__PROBLEM DETAILS__: Each line of the data below should be repeated exactly.

* * *

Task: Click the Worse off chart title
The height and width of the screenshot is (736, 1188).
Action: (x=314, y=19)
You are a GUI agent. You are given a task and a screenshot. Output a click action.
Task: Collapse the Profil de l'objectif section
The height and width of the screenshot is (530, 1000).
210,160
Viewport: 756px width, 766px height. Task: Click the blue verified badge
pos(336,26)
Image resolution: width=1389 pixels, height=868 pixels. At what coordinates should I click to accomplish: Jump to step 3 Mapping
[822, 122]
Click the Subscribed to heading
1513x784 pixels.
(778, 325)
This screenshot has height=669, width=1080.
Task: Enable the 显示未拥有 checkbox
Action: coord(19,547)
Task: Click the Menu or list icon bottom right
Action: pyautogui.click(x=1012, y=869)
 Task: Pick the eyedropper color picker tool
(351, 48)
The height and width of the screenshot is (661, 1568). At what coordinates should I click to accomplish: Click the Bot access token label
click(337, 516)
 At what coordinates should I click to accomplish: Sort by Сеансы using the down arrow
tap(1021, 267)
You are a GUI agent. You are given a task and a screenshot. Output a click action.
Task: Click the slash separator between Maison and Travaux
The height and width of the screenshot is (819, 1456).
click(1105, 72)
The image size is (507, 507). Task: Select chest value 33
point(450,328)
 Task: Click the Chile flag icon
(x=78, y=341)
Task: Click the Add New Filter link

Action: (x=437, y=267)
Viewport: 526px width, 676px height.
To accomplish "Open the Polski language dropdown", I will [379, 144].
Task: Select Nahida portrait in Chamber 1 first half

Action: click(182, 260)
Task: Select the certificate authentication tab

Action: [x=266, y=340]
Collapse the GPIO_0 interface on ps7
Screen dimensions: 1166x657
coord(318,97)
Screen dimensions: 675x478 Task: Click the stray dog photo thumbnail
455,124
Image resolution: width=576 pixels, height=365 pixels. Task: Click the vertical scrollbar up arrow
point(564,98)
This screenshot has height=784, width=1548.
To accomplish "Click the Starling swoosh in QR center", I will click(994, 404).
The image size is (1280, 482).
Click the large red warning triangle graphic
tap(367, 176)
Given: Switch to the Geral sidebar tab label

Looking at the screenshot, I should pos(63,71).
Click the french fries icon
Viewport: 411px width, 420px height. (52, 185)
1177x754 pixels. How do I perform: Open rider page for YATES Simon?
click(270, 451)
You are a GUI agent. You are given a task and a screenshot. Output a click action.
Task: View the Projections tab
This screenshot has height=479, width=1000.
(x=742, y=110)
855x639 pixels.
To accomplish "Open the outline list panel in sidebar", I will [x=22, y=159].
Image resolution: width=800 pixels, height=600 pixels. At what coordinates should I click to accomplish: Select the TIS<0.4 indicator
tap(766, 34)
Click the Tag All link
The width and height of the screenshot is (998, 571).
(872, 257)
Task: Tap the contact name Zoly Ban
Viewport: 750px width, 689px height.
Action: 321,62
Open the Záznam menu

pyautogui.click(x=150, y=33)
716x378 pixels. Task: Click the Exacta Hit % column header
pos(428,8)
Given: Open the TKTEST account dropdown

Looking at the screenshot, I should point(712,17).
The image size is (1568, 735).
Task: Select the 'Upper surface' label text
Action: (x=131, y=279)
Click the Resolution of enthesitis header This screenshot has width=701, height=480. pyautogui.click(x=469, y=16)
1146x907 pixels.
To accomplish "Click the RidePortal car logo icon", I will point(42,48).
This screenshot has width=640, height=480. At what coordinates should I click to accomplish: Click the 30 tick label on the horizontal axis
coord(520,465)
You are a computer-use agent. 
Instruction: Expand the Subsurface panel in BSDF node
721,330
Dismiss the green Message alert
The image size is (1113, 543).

* * *

__RESULT BELOW__:
Task: Click the Worse off chart title
The height and width of the screenshot is (736, 1188).
Action: (x=314, y=19)
You are a GUI agent. You are given a task and a screenshot. Output a click action.
Task: Collapse the Profil de l'objectif section
The height and width of the screenshot is (530, 1000).
210,160
Viewport: 756px width, 766px height. Task: Click the blue verified badge
pos(336,26)
Image resolution: width=1389 pixels, height=868 pixels. At what coordinates should I click to accomplish: Jump to step 3 Mapping
[822, 122]
Click the Subscribed to heading
1513x784 pixels.
(778, 325)
This screenshot has height=669, width=1080.
Task: Enable the 显示未拥有 checkbox
Action: coord(19,547)
Task: Click the Menu or list icon bottom right
Action: pyautogui.click(x=1012, y=869)
 Task: Pick the eyedropper color picker tool
(351, 48)
The height and width of the screenshot is (661, 1568). At what coordinates should I click to accomplish: Click the Bot access token label
click(337, 516)
 At what coordinates should I click to accomplish: Sort by Сеансы using the down arrow
tap(1021, 267)
You are a GUI agent. You are given a task and a screenshot. Output a click action.
Task: Click the slash separator between Maison and Travaux
The height and width of the screenshot is (819, 1456).
click(1105, 72)
The image size is (507, 507). Task: Select chest value 33
point(450,328)
 Task: Click the Chile flag icon
(x=78, y=341)
Task: Click the Add New Filter link

Action: (x=437, y=267)
Viewport: 526px width, 676px height.
To accomplish "Open the Polski language dropdown", I will [379, 144].
Task: Select Nahida portrait in Chamber 1 first half

Action: click(182, 260)
Task: Select the certificate authentication tab

Action: [x=266, y=340]
Collapse the GPIO_0 interface on ps7
Screen dimensions: 1166x657
coord(318,97)
Screen dimensions: 675x478 Task: Click the stray dog photo thumbnail
455,124
Image resolution: width=576 pixels, height=365 pixels. Task: Click the vertical scrollbar up arrow
point(564,98)
This screenshot has height=784, width=1548.
To accomplish "Click the Starling swoosh in QR center", I will click(994, 404).
The image size is (1280, 482).
Click the large red warning triangle graphic
tap(367, 176)
Given: Switch to the Geral sidebar tab label

Looking at the screenshot, I should pos(63,71).
Click the french fries icon
Viewport: 411px width, 420px height. (52, 185)
1177x754 pixels. How do I perform: Open rider page for YATES Simon?
click(270, 451)
You are a GUI agent. You are given a task and a screenshot. Output a click action.
Task: View the Projections tab
This screenshot has height=479, width=1000.
(x=742, y=110)
855x639 pixels.
To accomplish "Open the outline list panel in sidebar", I will [x=22, y=159].
Image resolution: width=800 pixels, height=600 pixels. At what coordinates should I click to accomplish: Select the TIS<0.4 indicator
tap(766, 34)
Click the Tag All link
The width and height of the screenshot is (998, 571).
(872, 257)
Task: Tap the contact name Zoly Ban
Viewport: 750px width, 689px height.
Action: 321,62
Open the Záznam menu

pyautogui.click(x=150, y=33)
716x378 pixels. Task: Click the Exacta Hit % column header
pos(428,8)
Given: Open the TKTEST account dropdown

Looking at the screenshot, I should point(712,17).
The image size is (1568, 735).
Task: Select the 'Upper surface' label text
Action: (x=131, y=279)
Click the Resolution of enthesitis header This screenshot has width=701, height=480. pyautogui.click(x=469, y=16)
1146x907 pixels.
To accomplish "Click the RidePortal car logo icon", I will point(42,48).
This screenshot has width=640, height=480. At what coordinates should I click to accomplish: Click the 30 tick label on the horizontal axis
coord(520,465)
You are a computer-use agent. 
Instruction: Expand the Subsurface panel in BSDF node
721,330
Dismiss the green Message alert
The image size is (1113, 543).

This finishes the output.